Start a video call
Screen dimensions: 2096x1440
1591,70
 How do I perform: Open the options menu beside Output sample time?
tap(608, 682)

■ ■ ■ ■

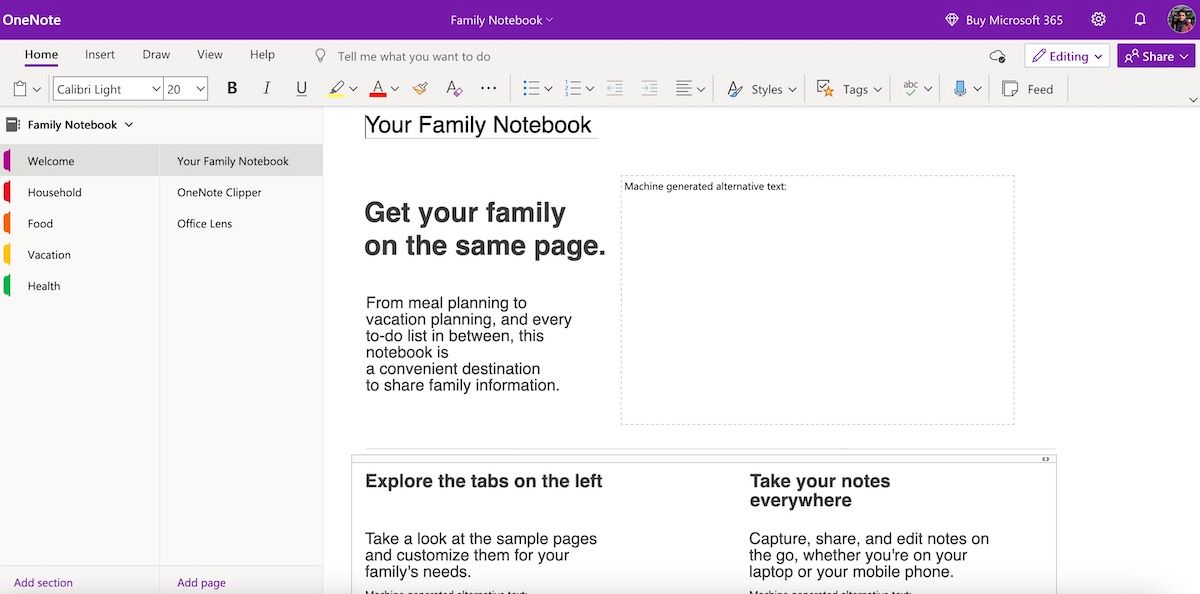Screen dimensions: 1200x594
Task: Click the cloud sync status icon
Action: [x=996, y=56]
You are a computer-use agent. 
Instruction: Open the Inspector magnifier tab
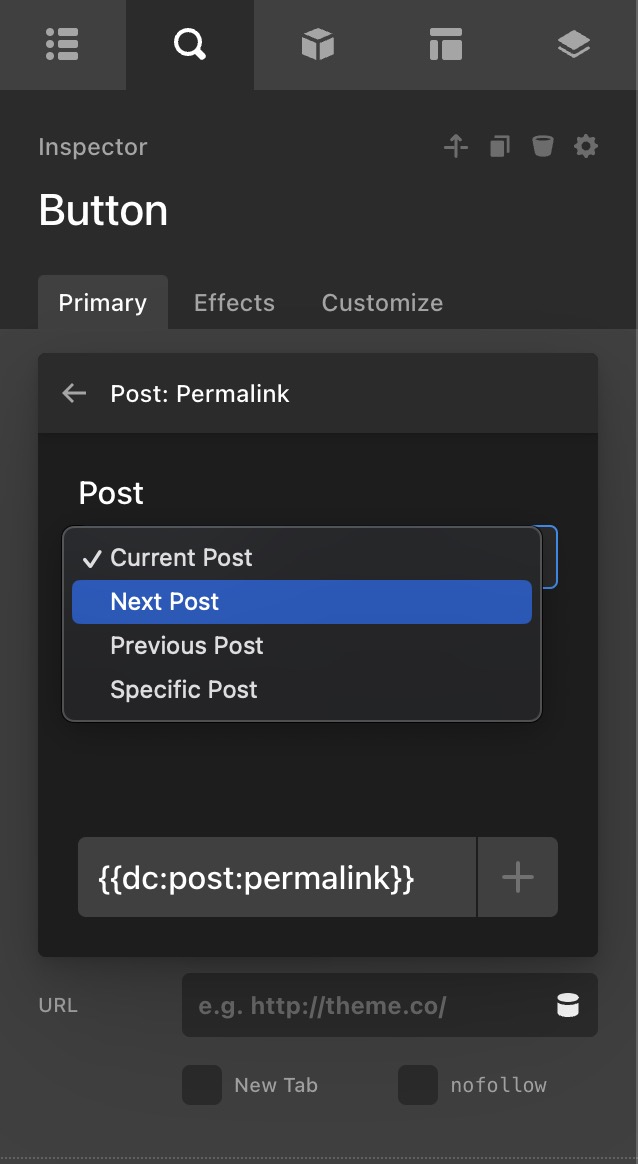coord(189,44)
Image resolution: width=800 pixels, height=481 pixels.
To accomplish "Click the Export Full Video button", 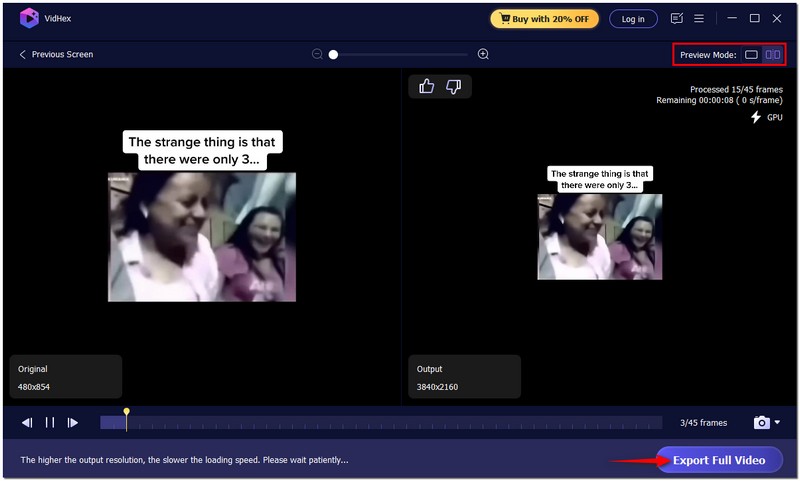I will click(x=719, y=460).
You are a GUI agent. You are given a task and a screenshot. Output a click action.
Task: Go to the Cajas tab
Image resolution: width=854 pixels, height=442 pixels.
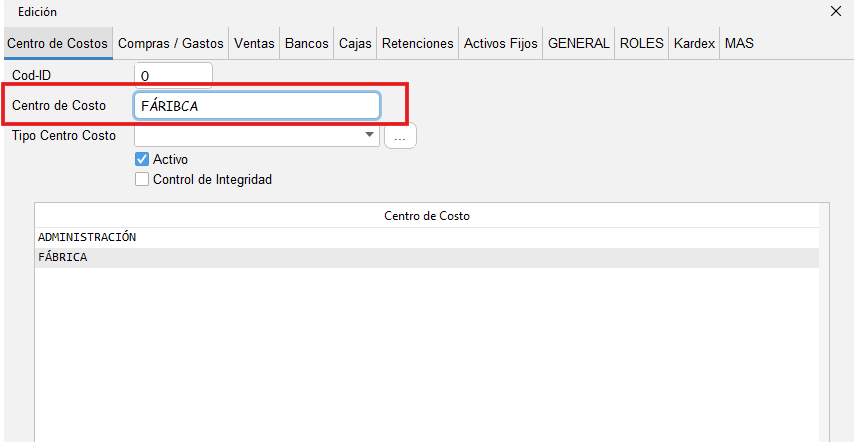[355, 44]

■ ■ ■ ■

# TASK:
Could you rewrite the records from the line with "Start a video call" through the line with "tap(608, 682)", both included, as a numbered list, leaving out any blank lines and nothing else?

# TASK RESPONSE:
1. Start a video call
2. Screen dimensions: 2096x1440
3. 1591,70
4.  How do I perform: Open the options menu beside Output sample time?
5. tap(608, 682)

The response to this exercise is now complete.